----- MATERIAL SHOWN -----

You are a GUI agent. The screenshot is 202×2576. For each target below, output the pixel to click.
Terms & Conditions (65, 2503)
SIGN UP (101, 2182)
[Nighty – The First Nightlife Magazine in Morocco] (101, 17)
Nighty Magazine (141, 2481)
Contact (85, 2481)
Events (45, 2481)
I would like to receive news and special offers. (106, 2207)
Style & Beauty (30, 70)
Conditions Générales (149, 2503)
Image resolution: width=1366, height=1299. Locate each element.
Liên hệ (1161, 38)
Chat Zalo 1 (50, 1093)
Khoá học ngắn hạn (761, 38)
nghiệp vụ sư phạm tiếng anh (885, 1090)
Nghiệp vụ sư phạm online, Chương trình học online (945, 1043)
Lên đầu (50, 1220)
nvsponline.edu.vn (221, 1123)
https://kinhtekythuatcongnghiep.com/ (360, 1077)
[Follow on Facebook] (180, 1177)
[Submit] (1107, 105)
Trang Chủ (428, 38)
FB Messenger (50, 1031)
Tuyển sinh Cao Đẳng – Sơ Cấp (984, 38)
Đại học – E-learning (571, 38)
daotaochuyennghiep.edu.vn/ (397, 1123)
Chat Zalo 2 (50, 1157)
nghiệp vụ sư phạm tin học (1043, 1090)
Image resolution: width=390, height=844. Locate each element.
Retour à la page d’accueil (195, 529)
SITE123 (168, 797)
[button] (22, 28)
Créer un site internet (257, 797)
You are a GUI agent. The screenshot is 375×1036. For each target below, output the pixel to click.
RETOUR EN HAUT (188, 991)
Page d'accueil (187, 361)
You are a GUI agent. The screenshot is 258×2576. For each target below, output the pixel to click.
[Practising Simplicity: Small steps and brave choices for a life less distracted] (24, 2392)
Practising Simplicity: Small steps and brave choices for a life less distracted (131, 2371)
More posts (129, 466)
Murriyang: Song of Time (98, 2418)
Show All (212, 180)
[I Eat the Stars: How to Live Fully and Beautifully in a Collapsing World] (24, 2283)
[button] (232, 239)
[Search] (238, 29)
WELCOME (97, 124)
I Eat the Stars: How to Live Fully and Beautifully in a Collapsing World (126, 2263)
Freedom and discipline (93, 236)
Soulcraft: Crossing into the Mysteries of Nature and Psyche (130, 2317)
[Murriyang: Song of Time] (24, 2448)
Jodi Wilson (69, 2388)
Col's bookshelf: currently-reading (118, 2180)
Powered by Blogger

-----

## TASK TO CARRY OUT
Please restate, word for word, the lines of the entries that run from the first line through the one holding "nghiệp vụ sư phạm tiếng anh (885, 1090)", and add nothing.

## TASK RESPONSE
You are a GUI agent. The screenshot is 202×2576. For each target below, output the pixel to click.
Terms & Conditions (65, 2503)
SIGN UP (101, 2182)
[Nighty – The First Nightlife Magazine in Morocco] (101, 17)
Nighty Magazine (141, 2481)
Contact (85, 2481)
Events (45, 2481)
I would like to receive news and special offers. (106, 2207)
Style & Beauty (30, 70)
Conditions Générales (149, 2503)
Image resolution: width=1366, height=1299. Locate each element.
Liên hệ (1161, 38)
Chat Zalo 1 (50, 1093)
Khoá học ngắn hạn (761, 38)
nghiệp vụ sư phạm tiếng anh (885, 1090)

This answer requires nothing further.